O assassinato da jovem vendedora Ana Paula Rodrigues, de 19 anos, ocorrido nesta segunda-feira, 9, no município de Santana, provocou forte comoção e revolta em todo o Amapá. A jovem foi morta enquanto trabalhava em uma loja de roupas no centro da cidade.
De acordo com as investigações iniciais, Ana Paula foi estrangulada por Cláudio Pacheco durante um assalto. Após cometer o crime, o acusado teria trocado o celular da vítima por seis pedras de crack. Segundo a polícia, o valor aproximado da droga seria de cerca de R$ 60.
Diante da repercussão do caso, o governador Clécio Luís afirmou que determinou prioridade máxima na apuração. “Determinei que as forças de segurança dessem total prioridade para este caso”, declarou ao anunciar a prisão do suspeito.
Ana Paula era acadêmica do curso de Biologia da Universidade Federal do Amapá (Unifap).
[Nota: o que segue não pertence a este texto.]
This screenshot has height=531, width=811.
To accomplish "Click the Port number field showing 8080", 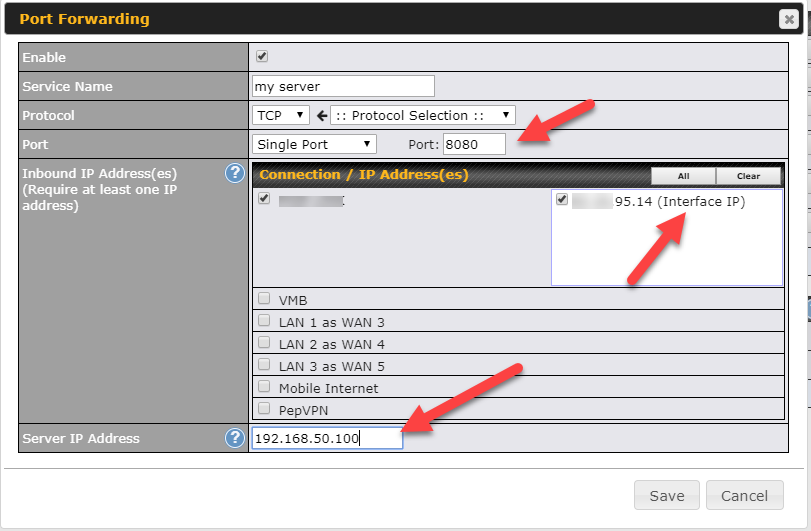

A instituição publicou uma homenagem póstuma nas redes sociais, destacando a trajetória da jovem e lamentando a perda.

Embora a Polícia Civil trate o crime como latrocínio, organizações e coletivos que atuam no enfrentamento à violência contra a mulher no estado defendem que o caso também seja analisado sob a perspectiva de feminicídio. O debate ganhou força após a confirmação de que o autor do crime já havia assassinado outra mulher em 2018. Ele recebeu o benefício de saída temporária em outubro de 2025 e não retornou ao sistema prisional.
A discussão sobre a tipificação do crime ocorre em meio a um cenário preocupante de violência contra mulheres no país. Dados recentes apontam que o Brasil registrou cerca de 1,4 mil feminicídios em 2024, o que equivale a aproximadamente quatro mulheres assassinadas por dia em razão de sua condição de gênero.